▶ [GIVEN TASK]: Copy out the following entries word for word, all of them.

Entries for locating words and elements:
· · · ·

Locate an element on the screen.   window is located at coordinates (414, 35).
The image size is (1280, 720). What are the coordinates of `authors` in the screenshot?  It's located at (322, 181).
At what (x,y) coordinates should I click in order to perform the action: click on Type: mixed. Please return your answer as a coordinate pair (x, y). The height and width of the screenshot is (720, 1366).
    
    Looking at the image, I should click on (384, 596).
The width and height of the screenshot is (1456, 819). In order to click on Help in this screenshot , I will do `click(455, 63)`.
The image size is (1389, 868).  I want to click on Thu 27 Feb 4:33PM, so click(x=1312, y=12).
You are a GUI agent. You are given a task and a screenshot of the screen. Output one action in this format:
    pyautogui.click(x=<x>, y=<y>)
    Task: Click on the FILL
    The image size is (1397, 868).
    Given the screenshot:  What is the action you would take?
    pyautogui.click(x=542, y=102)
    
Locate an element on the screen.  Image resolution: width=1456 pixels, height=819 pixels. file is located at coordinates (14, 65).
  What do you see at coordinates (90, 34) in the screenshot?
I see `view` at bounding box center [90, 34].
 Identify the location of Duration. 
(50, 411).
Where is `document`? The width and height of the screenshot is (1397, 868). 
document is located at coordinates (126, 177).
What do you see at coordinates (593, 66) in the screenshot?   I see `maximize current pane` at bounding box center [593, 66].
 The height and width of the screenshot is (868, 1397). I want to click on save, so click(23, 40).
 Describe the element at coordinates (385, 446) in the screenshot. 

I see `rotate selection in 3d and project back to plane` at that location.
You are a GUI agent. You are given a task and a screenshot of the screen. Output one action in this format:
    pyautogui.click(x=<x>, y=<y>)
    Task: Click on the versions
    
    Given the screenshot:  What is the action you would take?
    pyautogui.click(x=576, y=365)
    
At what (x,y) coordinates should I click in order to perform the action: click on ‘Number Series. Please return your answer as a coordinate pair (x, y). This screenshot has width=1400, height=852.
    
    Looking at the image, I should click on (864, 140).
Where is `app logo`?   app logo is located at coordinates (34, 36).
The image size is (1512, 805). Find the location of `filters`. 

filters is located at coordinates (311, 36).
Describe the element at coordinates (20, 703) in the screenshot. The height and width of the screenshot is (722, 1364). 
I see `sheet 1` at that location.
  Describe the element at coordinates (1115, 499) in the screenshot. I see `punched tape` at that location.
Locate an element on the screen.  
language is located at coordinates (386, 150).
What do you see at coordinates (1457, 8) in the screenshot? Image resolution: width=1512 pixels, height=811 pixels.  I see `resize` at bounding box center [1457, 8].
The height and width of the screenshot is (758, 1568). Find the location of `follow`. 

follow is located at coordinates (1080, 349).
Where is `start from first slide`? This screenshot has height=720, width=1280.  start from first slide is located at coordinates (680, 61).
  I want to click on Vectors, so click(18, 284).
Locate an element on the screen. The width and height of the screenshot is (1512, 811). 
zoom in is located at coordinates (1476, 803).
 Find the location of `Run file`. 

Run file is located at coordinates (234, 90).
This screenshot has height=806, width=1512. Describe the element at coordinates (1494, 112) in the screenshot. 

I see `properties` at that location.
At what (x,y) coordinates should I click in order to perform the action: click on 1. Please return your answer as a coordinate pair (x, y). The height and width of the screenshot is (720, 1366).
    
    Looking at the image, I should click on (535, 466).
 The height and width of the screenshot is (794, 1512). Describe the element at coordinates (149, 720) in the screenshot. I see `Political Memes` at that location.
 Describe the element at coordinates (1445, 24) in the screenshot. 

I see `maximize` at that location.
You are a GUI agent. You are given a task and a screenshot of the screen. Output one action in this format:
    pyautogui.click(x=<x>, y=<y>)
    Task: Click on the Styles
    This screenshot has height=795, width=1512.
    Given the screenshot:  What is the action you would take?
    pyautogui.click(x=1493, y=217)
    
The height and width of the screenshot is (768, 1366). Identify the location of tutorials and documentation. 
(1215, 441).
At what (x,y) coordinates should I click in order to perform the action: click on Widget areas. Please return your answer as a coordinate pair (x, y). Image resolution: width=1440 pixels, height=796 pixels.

· · · ·

▶ [THE REPLY]:
Locate an element on the screen.   window is located at coordinates (414, 35).
The image size is (1280, 720). What are the coordinates of `authors` in the screenshot?  It's located at (322, 181).
At what (x,y) coordinates should I click in order to perform the action: click on Type: mixed. Please return your answer as a coordinate pair (x, y). The height and width of the screenshot is (720, 1366).
    
    Looking at the image, I should click on (384, 596).
The width and height of the screenshot is (1456, 819). In order to click on Help in this screenshot , I will do `click(455, 63)`.
The image size is (1389, 868).  I want to click on Thu 27 Feb 4:33PM, so click(x=1312, y=12).
You are a GUI agent. You are given a task and a screenshot of the screen. Output one action in this format:
    pyautogui.click(x=<x>, y=<y>)
    Task: Click on the FILL
    The image size is (1397, 868).
    Given the screenshot:  What is the action you would take?
    pyautogui.click(x=542, y=102)
    
Locate an element on the screen.  Image resolution: width=1456 pixels, height=819 pixels. file is located at coordinates (14, 65).
  What do you see at coordinates (90, 34) in the screenshot?
I see `view` at bounding box center [90, 34].
 Identify the location of Duration. 
(50, 411).
Where is `document`? The width and height of the screenshot is (1397, 868). 
document is located at coordinates (126, 177).
What do you see at coordinates (593, 66) in the screenshot?   I see `maximize current pane` at bounding box center [593, 66].
 The height and width of the screenshot is (868, 1397). I want to click on save, so click(23, 40).
 Describe the element at coordinates (385, 446) in the screenshot. 

I see `rotate selection in 3d and project back to plane` at that location.
You are a GUI agent. You are given a task and a screenshot of the screen. Output one action in this format:
    pyautogui.click(x=<x>, y=<y>)
    Task: Click on the versions
    
    Given the screenshot:  What is the action you would take?
    pyautogui.click(x=576, y=365)
    
At what (x,y) coordinates should I click in order to perform the action: click on ‘Number Series. Please return your answer as a coordinate pair (x, y). This screenshot has width=1400, height=852.
    
    Looking at the image, I should click on (864, 140).
Where is `app logo`?   app logo is located at coordinates (34, 36).
The image size is (1512, 805). Find the location of `filters`. 

filters is located at coordinates (311, 36).
Describe the element at coordinates (20, 703) in the screenshot. The height and width of the screenshot is (722, 1364). 
I see `sheet 1` at that location.
  Describe the element at coordinates (1115, 499) in the screenshot. I see `punched tape` at that location.
Locate an element on the screen.  
language is located at coordinates (386, 150).
What do you see at coordinates (1457, 8) in the screenshot? Image resolution: width=1512 pixels, height=811 pixels.  I see `resize` at bounding box center [1457, 8].
The height and width of the screenshot is (758, 1568). Find the location of `follow`. 

follow is located at coordinates (1080, 349).
Where is `start from first slide`? This screenshot has height=720, width=1280.  start from first slide is located at coordinates (680, 61).
  I want to click on Vectors, so click(18, 284).
Locate an element on the screen. The width and height of the screenshot is (1512, 811). 
zoom in is located at coordinates (1476, 803).
 Find the location of `Run file`. 

Run file is located at coordinates (234, 90).
This screenshot has height=806, width=1512. Describe the element at coordinates (1494, 112) in the screenshot. 

I see `properties` at that location.
At what (x,y) coordinates should I click in order to perform the action: click on 1. Please return your answer as a coordinate pair (x, y). The height and width of the screenshot is (720, 1366).
    
    Looking at the image, I should click on (535, 466).
 The height and width of the screenshot is (794, 1512). Describe the element at coordinates (149, 720) in the screenshot. I see `Political Memes` at that location.
 Describe the element at coordinates (1445, 24) in the screenshot. 

I see `maximize` at that location.
You are a GUI agent. You are given a task and a screenshot of the screen. Output one action in this format:
    pyautogui.click(x=<x>, y=<y>)
    Task: Click on the Styles
    This screenshot has height=795, width=1512.
    Given the screenshot:  What is the action you would take?
    pyautogui.click(x=1493, y=217)
    
The height and width of the screenshot is (768, 1366). Identify the location of tutorials and documentation. 
(1215, 441).
At what (x,y) coordinates should I click in order to perform the action: click on Widget areas. Please return your answer as a coordinate pair (x, y). Image resolution: width=1440 pixels, height=796 pixels.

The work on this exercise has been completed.